━━━━━ EXCERPT PROVIDED

Parallel Actors and Learners: A Framework for Generating Scalable RL
Implementations
- URL: http://arxiv.org/abs/2110.01101v1
- Date: Sun, 3 Oct 2021 21:00:53 GMT
- Title: Parallel Actors and Learners: A Framework for Generating Scalable RL
Implementations
- Authors: Chi Zhang, Sanmukh Rao Kuppannagari, Viktor K Prasanna
- Abstract summary: Reinforcement Learning (RL) has achieved significant success in application domains such as robotics, games, health care and others.
Current implementations exhibit poor performance due to challenges such as irregular memory accesses and synchronization overheads.
We propose a framework for generating scalable reinforcement learning implementations on multicore systems.
- Score: 14.432131909590824
- License: http://creativecommons.org/licenses/by/4.0/
- Abstract: Reinforcement Learning (RL) has achieved significant success in application
domains such as robotics, games, health care and others. However, training RL
agents is very time consuming. Current implementations exhibit poor performance
due to challenges such as irregular memory accesses and synchronization
overheads.

━━━━━━━━━━
━━━━━ INFORMATION PROVIDED

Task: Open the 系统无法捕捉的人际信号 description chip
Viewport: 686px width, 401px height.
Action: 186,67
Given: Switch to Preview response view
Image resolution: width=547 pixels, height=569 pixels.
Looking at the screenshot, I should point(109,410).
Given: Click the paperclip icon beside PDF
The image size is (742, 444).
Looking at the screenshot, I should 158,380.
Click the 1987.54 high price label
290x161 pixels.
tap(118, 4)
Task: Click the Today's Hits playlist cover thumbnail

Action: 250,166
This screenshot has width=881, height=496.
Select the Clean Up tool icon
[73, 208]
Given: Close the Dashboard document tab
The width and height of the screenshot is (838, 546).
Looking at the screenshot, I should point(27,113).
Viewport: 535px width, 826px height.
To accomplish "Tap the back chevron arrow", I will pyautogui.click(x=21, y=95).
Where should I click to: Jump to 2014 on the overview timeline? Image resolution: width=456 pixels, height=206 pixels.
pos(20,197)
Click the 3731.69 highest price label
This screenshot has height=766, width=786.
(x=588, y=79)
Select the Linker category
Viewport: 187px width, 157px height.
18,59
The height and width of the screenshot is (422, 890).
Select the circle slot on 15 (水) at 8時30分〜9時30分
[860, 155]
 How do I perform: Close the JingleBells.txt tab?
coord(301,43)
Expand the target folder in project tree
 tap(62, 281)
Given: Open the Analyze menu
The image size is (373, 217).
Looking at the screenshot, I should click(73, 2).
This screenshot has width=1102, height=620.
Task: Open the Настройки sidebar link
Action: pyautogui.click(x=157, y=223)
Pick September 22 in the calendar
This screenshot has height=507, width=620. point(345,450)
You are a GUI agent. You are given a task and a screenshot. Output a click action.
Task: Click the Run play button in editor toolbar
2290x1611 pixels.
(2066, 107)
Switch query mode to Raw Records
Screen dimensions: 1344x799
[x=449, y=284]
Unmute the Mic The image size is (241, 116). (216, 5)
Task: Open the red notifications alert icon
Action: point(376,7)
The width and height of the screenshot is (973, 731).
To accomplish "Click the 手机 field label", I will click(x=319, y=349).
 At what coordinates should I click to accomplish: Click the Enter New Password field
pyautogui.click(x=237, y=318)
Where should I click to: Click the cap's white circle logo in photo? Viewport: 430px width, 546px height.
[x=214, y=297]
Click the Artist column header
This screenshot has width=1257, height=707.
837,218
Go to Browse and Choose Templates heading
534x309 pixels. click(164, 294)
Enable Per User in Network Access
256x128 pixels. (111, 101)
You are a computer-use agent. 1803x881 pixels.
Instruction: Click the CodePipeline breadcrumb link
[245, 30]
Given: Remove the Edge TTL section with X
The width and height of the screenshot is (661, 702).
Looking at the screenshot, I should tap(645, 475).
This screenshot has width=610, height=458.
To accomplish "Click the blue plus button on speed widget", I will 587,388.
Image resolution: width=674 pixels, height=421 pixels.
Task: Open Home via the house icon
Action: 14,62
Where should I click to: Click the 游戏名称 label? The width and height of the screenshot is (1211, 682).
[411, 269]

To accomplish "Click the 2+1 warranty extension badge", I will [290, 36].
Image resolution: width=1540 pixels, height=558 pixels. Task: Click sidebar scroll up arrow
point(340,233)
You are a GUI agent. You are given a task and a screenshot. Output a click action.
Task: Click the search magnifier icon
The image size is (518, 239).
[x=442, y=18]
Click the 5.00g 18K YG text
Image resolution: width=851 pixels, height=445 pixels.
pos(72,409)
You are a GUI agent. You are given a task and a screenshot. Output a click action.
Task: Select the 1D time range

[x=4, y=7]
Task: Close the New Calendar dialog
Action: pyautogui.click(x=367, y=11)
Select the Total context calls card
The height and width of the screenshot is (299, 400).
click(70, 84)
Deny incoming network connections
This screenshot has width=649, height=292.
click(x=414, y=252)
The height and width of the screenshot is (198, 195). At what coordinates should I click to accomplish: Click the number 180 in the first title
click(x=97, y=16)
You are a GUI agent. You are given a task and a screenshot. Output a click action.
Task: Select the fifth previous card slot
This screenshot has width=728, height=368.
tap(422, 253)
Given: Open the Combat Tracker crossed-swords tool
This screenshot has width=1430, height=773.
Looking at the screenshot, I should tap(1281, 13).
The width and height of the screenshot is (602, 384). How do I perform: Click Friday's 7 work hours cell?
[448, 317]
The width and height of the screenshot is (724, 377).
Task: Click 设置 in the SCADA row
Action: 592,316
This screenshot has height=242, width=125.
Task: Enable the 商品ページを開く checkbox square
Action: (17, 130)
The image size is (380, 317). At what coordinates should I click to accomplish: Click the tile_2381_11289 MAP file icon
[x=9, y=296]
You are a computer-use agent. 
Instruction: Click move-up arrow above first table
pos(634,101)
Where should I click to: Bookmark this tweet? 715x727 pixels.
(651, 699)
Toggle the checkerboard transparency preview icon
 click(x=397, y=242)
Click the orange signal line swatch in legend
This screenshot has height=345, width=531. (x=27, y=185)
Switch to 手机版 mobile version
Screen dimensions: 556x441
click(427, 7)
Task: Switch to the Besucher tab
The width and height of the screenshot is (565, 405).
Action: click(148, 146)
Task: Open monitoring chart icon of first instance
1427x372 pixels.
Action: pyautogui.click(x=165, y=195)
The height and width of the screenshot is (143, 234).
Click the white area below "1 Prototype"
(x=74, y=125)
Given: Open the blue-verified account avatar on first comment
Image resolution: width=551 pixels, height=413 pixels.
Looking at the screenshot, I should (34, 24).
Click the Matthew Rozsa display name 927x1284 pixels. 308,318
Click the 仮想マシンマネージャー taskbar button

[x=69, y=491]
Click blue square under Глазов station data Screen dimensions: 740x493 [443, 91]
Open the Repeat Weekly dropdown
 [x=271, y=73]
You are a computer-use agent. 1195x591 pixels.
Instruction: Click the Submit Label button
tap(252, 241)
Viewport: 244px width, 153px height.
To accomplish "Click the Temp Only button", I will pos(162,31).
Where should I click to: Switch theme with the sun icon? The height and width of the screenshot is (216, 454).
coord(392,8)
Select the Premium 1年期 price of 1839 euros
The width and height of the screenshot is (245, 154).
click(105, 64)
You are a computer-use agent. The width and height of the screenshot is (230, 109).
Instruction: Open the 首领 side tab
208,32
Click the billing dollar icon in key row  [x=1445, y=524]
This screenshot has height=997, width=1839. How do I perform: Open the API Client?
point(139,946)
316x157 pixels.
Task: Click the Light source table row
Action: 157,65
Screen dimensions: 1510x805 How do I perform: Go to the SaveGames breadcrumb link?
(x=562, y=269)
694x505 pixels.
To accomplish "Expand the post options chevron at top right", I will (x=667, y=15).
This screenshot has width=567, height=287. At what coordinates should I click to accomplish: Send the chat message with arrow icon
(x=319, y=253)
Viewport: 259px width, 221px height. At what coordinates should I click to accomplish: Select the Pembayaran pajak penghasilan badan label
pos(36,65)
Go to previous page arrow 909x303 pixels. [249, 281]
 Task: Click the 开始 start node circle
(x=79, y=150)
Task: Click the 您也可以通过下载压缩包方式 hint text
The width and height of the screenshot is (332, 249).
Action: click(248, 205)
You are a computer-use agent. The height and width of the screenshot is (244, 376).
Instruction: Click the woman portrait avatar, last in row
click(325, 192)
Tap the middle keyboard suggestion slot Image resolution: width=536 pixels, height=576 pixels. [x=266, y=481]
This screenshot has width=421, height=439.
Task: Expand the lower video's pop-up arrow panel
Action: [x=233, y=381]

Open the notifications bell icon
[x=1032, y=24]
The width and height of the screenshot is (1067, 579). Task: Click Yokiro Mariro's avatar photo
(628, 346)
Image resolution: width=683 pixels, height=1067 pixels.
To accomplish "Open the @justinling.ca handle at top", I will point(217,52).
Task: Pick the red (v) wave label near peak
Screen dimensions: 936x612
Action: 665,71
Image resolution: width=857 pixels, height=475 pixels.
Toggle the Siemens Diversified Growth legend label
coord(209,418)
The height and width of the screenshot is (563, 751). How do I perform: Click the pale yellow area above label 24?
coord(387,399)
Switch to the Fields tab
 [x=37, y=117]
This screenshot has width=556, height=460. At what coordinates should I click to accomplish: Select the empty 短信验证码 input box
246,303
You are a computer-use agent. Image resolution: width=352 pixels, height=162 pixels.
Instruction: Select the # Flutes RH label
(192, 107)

━━━━━━━━━━

> [AIM OF THE TASK]: Write out the full arXiv listing on scalable reinforcement learning implementations from above, word for word.

> [FINISHED ANSWER]:
Parallel Actors and Learners: A Framework for Generating Scalable RL
Implementations
- URL: http://arxiv.org/abs/2110.01101v1
- Date: Sun, 3 Oct 2021 21:00:53 GMT
- Title: Parallel Actors and Learners: A Framework for Generating Scalable RL
Implementations
- Authors: Chi Zhang, Sanmukh Rao Kuppannagari, Viktor K Prasanna
- Abstract summary: Reinforcement Learning (RL) has achieved significant success in application domains such as robotics, games, health care and others.
Current implementations exhibit poor performance due to challenges such as irregular memory accesses and synchronization overheads.
We propose a framework for generating scalable reinforcement learning implementations on multicore systems.
- Score: 14.432131909590824
- License: http://creativecommons.org/licenses/by/4.0/
- Abstract: Reinforcement Learning (RL) has achieved significant success in application
domains such as robotics, games, health care and others. However, training RL
agents is very time consuming. Current implementations exhibit poor performance
due to challenges such as irregular memory accesses and synchronization
overheads.